One of the parts I want to simplify with the new system is moving subjects around to different points in the scene. The current Machine Control Experiment takes some care not to put two people in the same place at the same time even though we can run up to four people simultaneously. Still, it is easy to make mistakes and end up with a couple people competing for physical space.
What I want to do is model the physical world inside Minions and let the software route people around in trouble-free fashion. Minions doesn’t need to know that much about the space. I think I can abstract the scene area into interconnected nodes. So if I take the graph shown in the figure above, which matches the scene area we’ve used for Machine Control Experiment at the CSPC, then one location can be modelled like:
- Name: Viewing Area
- Capacity: 4 people
- Connection to Excursion Point (Capacity: 1 person)
- Connection to Supply Station (Capacity: 1 person)

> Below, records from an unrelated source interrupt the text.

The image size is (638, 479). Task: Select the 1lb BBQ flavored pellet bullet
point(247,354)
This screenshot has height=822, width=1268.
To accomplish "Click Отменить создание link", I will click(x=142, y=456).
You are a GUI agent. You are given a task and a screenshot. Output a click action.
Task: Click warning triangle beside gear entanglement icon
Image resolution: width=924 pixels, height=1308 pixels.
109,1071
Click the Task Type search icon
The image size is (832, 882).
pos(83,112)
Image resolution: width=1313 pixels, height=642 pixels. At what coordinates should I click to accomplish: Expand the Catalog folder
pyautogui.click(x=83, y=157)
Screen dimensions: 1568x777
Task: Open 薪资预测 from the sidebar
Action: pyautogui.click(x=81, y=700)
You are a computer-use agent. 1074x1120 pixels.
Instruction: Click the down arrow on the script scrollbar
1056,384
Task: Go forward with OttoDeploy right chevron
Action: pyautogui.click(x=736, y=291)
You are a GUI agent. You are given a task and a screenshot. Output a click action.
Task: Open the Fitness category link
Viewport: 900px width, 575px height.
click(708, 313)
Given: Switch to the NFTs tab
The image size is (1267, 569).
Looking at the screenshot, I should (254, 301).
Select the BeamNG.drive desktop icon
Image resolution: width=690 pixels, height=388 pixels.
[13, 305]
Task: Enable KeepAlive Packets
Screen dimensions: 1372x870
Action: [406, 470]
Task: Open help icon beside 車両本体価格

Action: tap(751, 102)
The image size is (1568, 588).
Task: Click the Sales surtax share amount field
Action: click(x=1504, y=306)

Locations need a maximum capacity of how many people can be there. In our viewing area at CSPC, we’ve set up four chairs for people to sit in and watch a hypnotizing movie of a red robot. If somebody gets up from the viewing area to walk to the Excursion Point, its only easy for that person to walk out if he’s the only one leaving the Viewing Area. So I say that the connection from Viewing Area to Excursion Point just has a one-person capacity.
With these capacities in mind, I can have a little piece of code in the program that says:
- travelTo(“The Witness”)
…and the trip all the way from the Viewing Area to The Witness will be booked, checking for capacity problems on the way, in much the same way you book an airplane flight. If the booking fails, then the program will get that information and send the subject to some other audio that keeps them waiting in place for maybe 20 seconds before attempting another trip. During that idle time, the subject might be fed background information about Machine Society, read robot poems, or something.
Once the trip is booked, Minions can patch together pieces of audio in telephone menu fashion to instruct the subject on the route to take from the current location to the final destination.